Top of SUPPLIED RECORDS
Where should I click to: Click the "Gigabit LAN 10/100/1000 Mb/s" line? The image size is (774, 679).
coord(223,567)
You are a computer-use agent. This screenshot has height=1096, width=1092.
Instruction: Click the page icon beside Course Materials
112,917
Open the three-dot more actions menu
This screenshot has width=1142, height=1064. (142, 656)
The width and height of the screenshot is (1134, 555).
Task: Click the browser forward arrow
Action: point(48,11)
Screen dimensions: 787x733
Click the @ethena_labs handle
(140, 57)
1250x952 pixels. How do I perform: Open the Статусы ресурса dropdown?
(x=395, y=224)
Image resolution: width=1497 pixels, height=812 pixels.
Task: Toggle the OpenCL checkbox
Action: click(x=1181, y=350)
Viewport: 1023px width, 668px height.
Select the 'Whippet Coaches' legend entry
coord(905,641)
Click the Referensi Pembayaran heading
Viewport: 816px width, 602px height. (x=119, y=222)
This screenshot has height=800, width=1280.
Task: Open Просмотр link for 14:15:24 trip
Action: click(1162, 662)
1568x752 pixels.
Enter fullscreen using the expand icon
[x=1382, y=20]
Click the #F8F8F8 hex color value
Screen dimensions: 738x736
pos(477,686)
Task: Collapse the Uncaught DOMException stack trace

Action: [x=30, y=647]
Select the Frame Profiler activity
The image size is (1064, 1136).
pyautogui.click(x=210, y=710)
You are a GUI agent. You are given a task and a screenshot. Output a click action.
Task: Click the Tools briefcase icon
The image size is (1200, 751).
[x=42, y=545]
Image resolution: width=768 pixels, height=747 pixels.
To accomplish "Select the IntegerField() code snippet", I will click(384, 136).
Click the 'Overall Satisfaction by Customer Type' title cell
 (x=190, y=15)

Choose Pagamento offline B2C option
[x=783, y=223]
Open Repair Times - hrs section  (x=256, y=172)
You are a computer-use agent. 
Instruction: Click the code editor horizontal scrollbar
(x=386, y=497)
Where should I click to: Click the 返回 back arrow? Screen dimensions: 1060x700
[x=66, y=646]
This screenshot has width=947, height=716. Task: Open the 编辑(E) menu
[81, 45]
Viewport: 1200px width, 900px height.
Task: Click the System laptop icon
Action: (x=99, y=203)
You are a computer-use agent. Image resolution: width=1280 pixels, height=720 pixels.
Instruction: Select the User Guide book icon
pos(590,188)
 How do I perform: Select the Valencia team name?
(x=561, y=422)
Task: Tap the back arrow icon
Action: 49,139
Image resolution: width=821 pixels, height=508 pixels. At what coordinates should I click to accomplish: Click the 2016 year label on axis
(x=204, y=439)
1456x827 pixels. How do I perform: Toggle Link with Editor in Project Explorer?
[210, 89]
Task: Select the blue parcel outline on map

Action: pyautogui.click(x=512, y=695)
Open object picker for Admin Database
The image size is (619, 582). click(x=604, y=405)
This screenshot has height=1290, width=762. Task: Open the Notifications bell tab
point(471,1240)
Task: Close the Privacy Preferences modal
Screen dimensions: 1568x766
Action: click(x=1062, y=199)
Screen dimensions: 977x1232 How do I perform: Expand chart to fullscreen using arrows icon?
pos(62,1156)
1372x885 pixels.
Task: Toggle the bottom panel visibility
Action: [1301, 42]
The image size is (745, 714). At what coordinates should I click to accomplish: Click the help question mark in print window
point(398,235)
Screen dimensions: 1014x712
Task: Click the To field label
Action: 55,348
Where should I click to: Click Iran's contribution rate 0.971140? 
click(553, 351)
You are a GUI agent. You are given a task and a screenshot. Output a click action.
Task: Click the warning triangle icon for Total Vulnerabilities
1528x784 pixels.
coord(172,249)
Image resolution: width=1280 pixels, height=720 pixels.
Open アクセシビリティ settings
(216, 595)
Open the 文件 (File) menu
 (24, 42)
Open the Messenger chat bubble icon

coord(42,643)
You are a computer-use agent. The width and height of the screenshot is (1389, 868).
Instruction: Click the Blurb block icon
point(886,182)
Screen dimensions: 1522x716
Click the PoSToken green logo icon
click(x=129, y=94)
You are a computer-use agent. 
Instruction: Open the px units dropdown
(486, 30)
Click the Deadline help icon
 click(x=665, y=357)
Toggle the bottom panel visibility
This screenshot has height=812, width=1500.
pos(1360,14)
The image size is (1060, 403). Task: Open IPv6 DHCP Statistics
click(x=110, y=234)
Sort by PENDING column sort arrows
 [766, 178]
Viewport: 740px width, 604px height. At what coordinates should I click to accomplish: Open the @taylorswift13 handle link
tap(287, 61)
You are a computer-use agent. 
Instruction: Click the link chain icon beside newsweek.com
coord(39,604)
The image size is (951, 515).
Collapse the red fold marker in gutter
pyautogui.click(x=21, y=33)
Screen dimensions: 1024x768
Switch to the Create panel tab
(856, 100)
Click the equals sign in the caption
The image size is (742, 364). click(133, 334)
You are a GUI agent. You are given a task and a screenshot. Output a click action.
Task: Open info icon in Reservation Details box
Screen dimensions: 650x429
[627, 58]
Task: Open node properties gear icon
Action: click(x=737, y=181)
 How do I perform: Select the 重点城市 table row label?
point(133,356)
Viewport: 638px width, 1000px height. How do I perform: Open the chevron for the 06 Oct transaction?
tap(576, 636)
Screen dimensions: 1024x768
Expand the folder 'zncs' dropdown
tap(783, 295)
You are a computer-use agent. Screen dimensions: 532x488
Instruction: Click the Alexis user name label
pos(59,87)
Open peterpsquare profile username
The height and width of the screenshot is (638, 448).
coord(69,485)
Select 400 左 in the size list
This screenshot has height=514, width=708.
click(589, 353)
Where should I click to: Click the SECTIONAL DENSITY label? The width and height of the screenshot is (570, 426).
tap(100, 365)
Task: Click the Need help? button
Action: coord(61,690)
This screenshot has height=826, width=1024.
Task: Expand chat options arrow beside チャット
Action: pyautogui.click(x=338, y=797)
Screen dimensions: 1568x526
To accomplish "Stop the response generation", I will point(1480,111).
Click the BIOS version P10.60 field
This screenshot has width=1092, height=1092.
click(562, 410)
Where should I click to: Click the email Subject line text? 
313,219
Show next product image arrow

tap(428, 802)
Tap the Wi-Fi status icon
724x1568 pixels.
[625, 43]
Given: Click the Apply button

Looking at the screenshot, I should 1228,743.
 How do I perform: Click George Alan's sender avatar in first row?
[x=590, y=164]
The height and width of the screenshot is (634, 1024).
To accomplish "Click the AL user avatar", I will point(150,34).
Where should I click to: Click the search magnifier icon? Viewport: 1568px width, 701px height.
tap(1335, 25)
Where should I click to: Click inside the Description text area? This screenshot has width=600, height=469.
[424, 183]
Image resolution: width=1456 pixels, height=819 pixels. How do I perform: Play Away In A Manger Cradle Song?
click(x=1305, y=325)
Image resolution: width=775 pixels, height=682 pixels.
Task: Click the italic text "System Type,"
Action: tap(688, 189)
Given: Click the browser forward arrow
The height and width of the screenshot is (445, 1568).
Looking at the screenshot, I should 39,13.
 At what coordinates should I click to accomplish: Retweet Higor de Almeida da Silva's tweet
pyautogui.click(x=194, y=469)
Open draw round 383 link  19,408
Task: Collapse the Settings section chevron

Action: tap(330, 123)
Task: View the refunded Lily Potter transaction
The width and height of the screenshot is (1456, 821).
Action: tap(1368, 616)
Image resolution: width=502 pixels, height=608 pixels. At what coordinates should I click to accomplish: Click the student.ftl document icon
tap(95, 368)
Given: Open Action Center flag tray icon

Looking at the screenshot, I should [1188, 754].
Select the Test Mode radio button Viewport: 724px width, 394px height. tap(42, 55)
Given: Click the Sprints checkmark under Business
Bottom of SUPPLIED RECORDS
[EXERCISE]: The expected output is an exact copy of all the records above.

[EXERCISE OUTPUT]:
Where should I click to: Click the "Gigabit LAN 10/100/1000 Mb/s" line? The image size is (774, 679).
coord(223,567)
You are a computer-use agent. This screenshot has height=1096, width=1092.
Instruction: Click the page icon beside Course Materials
112,917
Open the three-dot more actions menu
This screenshot has width=1142, height=1064. (142, 656)
The width and height of the screenshot is (1134, 555).
Task: Click the browser forward arrow
Action: point(48,11)
Screen dimensions: 787x733
Click the @ethena_labs handle
(140, 57)
1250x952 pixels. How do I perform: Open the Статусы ресурса dropdown?
(x=395, y=224)
Image resolution: width=1497 pixels, height=812 pixels.
Task: Toggle the OpenCL checkbox
Action: click(x=1181, y=350)
Viewport: 1023px width, 668px height.
Select the 'Whippet Coaches' legend entry
coord(905,641)
Click the Referensi Pembayaran heading
Viewport: 816px width, 602px height. (x=119, y=222)
This screenshot has height=800, width=1280.
Task: Open Просмотр link for 14:15:24 trip
Action: click(1162, 662)
1568x752 pixels.
Enter fullscreen using the expand icon
[x=1382, y=20]
Click the #F8F8F8 hex color value
Screen dimensions: 738x736
pos(477,686)
Task: Collapse the Uncaught DOMException stack trace

Action: [x=30, y=647]
Select the Frame Profiler activity
The image size is (1064, 1136).
pyautogui.click(x=210, y=710)
You are a GUI agent. You are given a task and a screenshot. Output a click action.
Task: Click the Tools briefcase icon
The image size is (1200, 751).
[x=42, y=545]
Image resolution: width=768 pixels, height=747 pixels.
To accomplish "Select the IntegerField() code snippet", I will click(384, 136).
Click the 'Overall Satisfaction by Customer Type' title cell
 (x=190, y=15)

Choose Pagamento offline B2C option
[x=783, y=223]
Open Repair Times - hrs section  (x=256, y=172)
You are a computer-use agent. 
Instruction: Click the code editor horizontal scrollbar
(x=386, y=497)
Where should I click to: Click the 返回 back arrow? Screen dimensions: 1060x700
[x=66, y=646]
This screenshot has width=947, height=716. Task: Open the 编辑(E) menu
[81, 45]
Viewport: 1200px width, 900px height.
Task: Click the System laptop icon
Action: (x=99, y=203)
You are a computer-use agent. Image resolution: width=1280 pixels, height=720 pixels.
Instruction: Select the User Guide book icon
pos(590,188)
 How do I perform: Select the Valencia team name?
(x=561, y=422)
Task: Tap the back arrow icon
Action: 49,139
Image resolution: width=821 pixels, height=508 pixels. At what coordinates should I click to accomplish: Click the 2016 year label on axis
(x=204, y=439)
1456x827 pixels. How do I perform: Toggle Link with Editor in Project Explorer?
[210, 89]
Task: Select the blue parcel outline on map

Action: pyautogui.click(x=512, y=695)
Open object picker for Admin Database
The image size is (619, 582). click(x=604, y=405)
This screenshot has height=1290, width=762. Task: Open the Notifications bell tab
point(471,1240)
Task: Close the Privacy Preferences modal
Screen dimensions: 1568x766
Action: click(x=1062, y=199)
Screen dimensions: 977x1232 How do I perform: Expand chart to fullscreen using arrows icon?
pos(62,1156)
1372x885 pixels.
Task: Toggle the bottom panel visibility
Action: [1301, 42]
The image size is (745, 714). At what coordinates should I click to accomplish: Click the help question mark in print window
point(398,235)
Screen dimensions: 1014x712
Task: Click the To field label
Action: 55,348
Where should I click to: Click Iran's contribution rate 0.971140? 
click(553, 351)
You are a GUI agent. You are given a task and a screenshot. Output a click action.
Task: Click the warning triangle icon for Total Vulnerabilities
1528x784 pixels.
coord(172,249)
Image resolution: width=1280 pixels, height=720 pixels.
Open アクセシビリティ settings
(216, 595)
Open the 文件 (File) menu
 (24, 42)
Open the Messenger chat bubble icon

coord(42,643)
You are a computer-use agent. The width and height of the screenshot is (1389, 868).
Instruction: Click the Blurb block icon
point(886,182)
Screen dimensions: 1522x716
Click the PoSToken green logo icon
click(x=129, y=94)
You are a computer-use agent. 
Instruction: Open the px units dropdown
(486, 30)
Click the Deadline help icon
 click(x=665, y=357)
Toggle the bottom panel visibility
This screenshot has height=812, width=1500.
pos(1360,14)
The image size is (1060, 403). Task: Open IPv6 DHCP Statistics
click(x=110, y=234)
Sort by PENDING column sort arrows
 [766, 178]
Viewport: 740px width, 604px height. At what coordinates should I click to accomplish: Open the @taylorswift13 handle link
tap(287, 61)
You are a computer-use agent. 
Instruction: Click the link chain icon beside newsweek.com
coord(39,604)
The image size is (951, 515).
Collapse the red fold marker in gutter
pyautogui.click(x=21, y=33)
Screen dimensions: 1024x768
Switch to the Create panel tab
(856, 100)
Click the equals sign in the caption
The image size is (742, 364). click(133, 334)
You are a GUI agent. You are given a task and a screenshot. Output a click action.
Task: Open info icon in Reservation Details box
Screen dimensions: 650x429
[627, 58]
Task: Open node properties gear icon
Action: click(x=737, y=181)
 How do I perform: Select the 重点城市 table row label?
point(133,356)
Viewport: 638px width, 1000px height. How do I perform: Open the chevron for the 06 Oct transaction?
tap(576, 636)
Screen dimensions: 1024x768
Expand the folder 'zncs' dropdown
tap(783, 295)
You are a computer-use agent. Screen dimensions: 532x488
Instruction: Click the Alexis user name label
pos(59,87)
Open peterpsquare profile username
The height and width of the screenshot is (638, 448).
coord(69,485)
Select 400 左 in the size list
This screenshot has height=514, width=708.
click(589, 353)
Where should I click to: Click the SECTIONAL DENSITY label? The width and height of the screenshot is (570, 426).
tap(100, 365)
Task: Click the Need help? button
Action: coord(61,690)
This screenshot has height=826, width=1024.
Task: Expand chat options arrow beside チャット
Action: pyautogui.click(x=338, y=797)
Screen dimensions: 1568x526
To accomplish "Stop the response generation", I will point(1480,111).
Click the BIOS version P10.60 field
This screenshot has width=1092, height=1092.
click(562, 410)
Where should I click to: Click the email Subject line text? 
313,219
Show next product image arrow

tap(428, 802)
Tap the Wi-Fi status icon
724x1568 pixels.
[625, 43]
Given: Click the Apply button

Looking at the screenshot, I should 1228,743.
 How do I perform: Click George Alan's sender avatar in first row?
[x=590, y=164]
The height and width of the screenshot is (634, 1024).
To accomplish "Click the AL user avatar", I will point(150,34).
Where should I click to: Click the search magnifier icon? Viewport: 1568px width, 701px height.
tap(1335, 25)
Where should I click to: Click inside the Description text area? This screenshot has width=600, height=469.
[424, 183]
Image resolution: width=1456 pixels, height=819 pixels. How do I perform: Play Away In A Manger Cradle Song?
click(x=1305, y=325)
Image resolution: width=775 pixels, height=682 pixels.
Task: Click the italic text "System Type,"
Action: tap(688, 189)
Given: Click the browser forward arrow
The height and width of the screenshot is (445, 1568).
Looking at the screenshot, I should 39,13.
 At what coordinates should I click to accomplish: Retweet Higor de Almeida da Silva's tweet
pyautogui.click(x=194, y=469)
Open draw round 383 link  19,408
Task: Collapse the Settings section chevron

Action: tap(330, 123)
Task: View the refunded Lily Potter transaction
The width and height of the screenshot is (1456, 821).
Action: tap(1368, 616)
Image resolution: width=502 pixels, height=608 pixels. At what coordinates should I click to accomplish: Click the student.ftl document icon
tap(95, 368)
Given: Open Action Center flag tray icon

Looking at the screenshot, I should [1188, 754].
Select the Test Mode radio button Viewport: 724px width, 394px height. tap(42, 55)
Given: Click the Sprints checkmark under Business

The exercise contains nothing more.